The output should consist solely of the line containing "The height and width of the screenshot is (471, 617)." and all lines after it through the final line of the entries below, reproduced exactly.
** Opening DATA RECORDS block **
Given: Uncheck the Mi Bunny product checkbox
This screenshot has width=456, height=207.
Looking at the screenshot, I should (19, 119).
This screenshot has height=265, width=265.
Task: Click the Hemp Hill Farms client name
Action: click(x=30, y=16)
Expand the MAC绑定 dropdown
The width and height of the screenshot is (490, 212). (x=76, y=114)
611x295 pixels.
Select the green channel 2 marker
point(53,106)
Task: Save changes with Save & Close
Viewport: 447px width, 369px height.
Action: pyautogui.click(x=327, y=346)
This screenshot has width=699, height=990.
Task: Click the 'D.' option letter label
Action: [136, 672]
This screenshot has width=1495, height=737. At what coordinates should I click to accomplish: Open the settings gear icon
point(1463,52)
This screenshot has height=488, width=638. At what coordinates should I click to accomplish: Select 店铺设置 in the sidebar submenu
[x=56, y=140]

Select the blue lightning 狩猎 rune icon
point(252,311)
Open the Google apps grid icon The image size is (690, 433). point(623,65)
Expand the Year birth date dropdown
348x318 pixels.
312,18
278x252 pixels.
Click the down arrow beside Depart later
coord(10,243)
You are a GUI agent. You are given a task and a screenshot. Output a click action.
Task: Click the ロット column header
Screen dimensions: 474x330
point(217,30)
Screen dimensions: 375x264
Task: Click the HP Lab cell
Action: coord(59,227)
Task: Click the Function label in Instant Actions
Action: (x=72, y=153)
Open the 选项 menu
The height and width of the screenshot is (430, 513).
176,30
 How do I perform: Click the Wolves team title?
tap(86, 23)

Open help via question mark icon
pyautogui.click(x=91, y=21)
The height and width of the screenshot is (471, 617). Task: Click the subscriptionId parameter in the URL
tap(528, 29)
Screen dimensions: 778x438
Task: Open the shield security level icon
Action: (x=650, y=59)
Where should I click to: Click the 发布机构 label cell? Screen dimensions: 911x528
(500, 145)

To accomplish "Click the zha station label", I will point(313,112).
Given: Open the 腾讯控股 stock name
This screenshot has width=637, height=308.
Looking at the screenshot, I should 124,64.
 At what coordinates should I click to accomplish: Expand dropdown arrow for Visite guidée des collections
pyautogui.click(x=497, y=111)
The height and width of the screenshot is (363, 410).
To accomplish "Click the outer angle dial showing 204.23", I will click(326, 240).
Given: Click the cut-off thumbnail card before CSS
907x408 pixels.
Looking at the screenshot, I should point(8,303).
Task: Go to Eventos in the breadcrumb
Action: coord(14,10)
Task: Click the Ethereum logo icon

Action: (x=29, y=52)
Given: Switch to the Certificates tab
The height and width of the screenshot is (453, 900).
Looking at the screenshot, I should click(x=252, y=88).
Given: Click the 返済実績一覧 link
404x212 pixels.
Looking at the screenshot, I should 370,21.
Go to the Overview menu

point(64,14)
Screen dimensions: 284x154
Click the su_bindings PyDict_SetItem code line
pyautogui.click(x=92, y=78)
** Closing DATA RECORDS block **
*FINISHED TASK*
The height and width of the screenshot is (471, 617). Task: Click the subscriptionId parameter in the URL
tap(528, 29)
Screen dimensions: 778x438
Task: Open the shield security level icon
Action: (x=650, y=59)
Where should I click to: Click the 发布机构 label cell? Screen dimensions: 911x528
(500, 145)

To accomplish "Click the zha station label", I will point(313,112).
Given: Open the 腾讯控股 stock name
This screenshot has width=637, height=308.
Looking at the screenshot, I should 124,64.
 At what coordinates should I click to accomplish: Expand dropdown arrow for Visite guidée des collections
pyautogui.click(x=497, y=111)
The height and width of the screenshot is (363, 410).
To accomplish "Click the outer angle dial showing 204.23", I will click(326, 240).
Given: Click the cut-off thumbnail card before CSS
907x408 pixels.
Looking at the screenshot, I should point(8,303).
Task: Go to Eventos in the breadcrumb
Action: coord(14,10)
Task: Click the Ethereum logo icon

Action: (x=29, y=52)
Given: Switch to the Certificates tab
The height and width of the screenshot is (453, 900).
Looking at the screenshot, I should click(x=252, y=88).
Given: Click the 返済実績一覧 link
404x212 pixels.
Looking at the screenshot, I should 370,21.
Go to the Overview menu

point(64,14)
Screen dimensions: 284x154
Click the su_bindings PyDict_SetItem code line
pyautogui.click(x=92, y=78)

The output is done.